In this blog, Dr. Nadia J. Jones — Kaplan's Chief Content Officer and current member of the NAEYC Governing Board — shares a recap of the NAEYC Public Policy Forum and invites administrators, educators, parents, and caregivers to begin their journey as advocates for early childhood education.

What is the NAEYC Public Policy Forum?

Hundreds of educational leaders and community advocates ascend upon Washington, D.C., to participate in seminars and workshops about the legislative work taking place throughout the country. Participants also meet with their state affiliate teams to plan their Capitol Day meetings and talking points. It will be important to know who your elected officials are so that your team leader can assign your meetings accordingly.
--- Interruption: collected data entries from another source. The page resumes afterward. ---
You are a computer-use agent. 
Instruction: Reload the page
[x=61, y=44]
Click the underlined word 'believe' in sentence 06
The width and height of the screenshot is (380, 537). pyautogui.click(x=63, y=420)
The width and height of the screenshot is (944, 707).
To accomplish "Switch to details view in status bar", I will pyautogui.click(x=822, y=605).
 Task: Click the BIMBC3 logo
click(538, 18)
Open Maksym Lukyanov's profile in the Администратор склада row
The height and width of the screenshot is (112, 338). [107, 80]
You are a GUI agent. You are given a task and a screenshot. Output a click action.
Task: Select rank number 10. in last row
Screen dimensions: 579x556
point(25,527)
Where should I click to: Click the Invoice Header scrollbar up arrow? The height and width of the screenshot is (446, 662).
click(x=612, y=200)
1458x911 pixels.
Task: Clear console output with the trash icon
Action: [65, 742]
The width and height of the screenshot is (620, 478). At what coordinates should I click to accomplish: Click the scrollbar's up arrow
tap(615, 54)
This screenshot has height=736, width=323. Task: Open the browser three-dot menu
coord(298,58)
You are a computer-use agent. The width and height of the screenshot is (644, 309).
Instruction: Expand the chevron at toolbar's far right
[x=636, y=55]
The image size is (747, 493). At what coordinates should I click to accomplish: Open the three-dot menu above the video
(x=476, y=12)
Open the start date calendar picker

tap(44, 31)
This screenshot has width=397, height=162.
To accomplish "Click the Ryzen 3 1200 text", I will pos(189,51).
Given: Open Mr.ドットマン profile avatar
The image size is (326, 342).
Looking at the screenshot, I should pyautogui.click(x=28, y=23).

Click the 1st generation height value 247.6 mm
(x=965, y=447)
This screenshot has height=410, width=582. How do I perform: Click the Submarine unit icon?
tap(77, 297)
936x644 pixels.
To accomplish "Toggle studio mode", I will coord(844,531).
However, if you are unaware of who your elected officials are, your affiliate team can assist. Do some research to see if they have small children of their own or that they care for. Maybe they are grandparents or were former educators. All elected officials have a social media presence and you will want to spend some time reviewing their posts to identify issues that they have or will be advocating for. This preparation will help you and your state team representatives prepare for your Capitol Day meetings.

Who attends the NAEYC Public Policy Forum?

The NAEYC PPF is an event that is open to everyone however the target audience is often educators, legislators, corporations, and organizations who support early childhood initiatives or have an interest in supporting the field of early childhood education and want to learn how to do so.

What do you learn at the NAEYC Public Policy Forum?

The PPF is an excellent way to connect with other practitioners, community advocates and educators from all over the country. There are workshops for first-time attendees that share ways to engage as well as strategies to help participants maximize their PPF experience. Your state affiliate team leaders will review the discussion topics with you as you prepare for the meetings with your assigned legislator. There will also be legislative and program updates provided by local and national organizations. There may also be information shared with participants informing them about upcoming events or position statements that will impact the field and industry along with resources for them to share with their respective organizations (i.e., Census, Power to the Profession, America for Early Ed). The NAEYC always does an excellent job providing participants with talking points and resources to help them navigate these passionate, yet important discussions. In addition to learning how to be an advocate you also learn how to move from advocacy to action in the variety of workshops that are planned for participants.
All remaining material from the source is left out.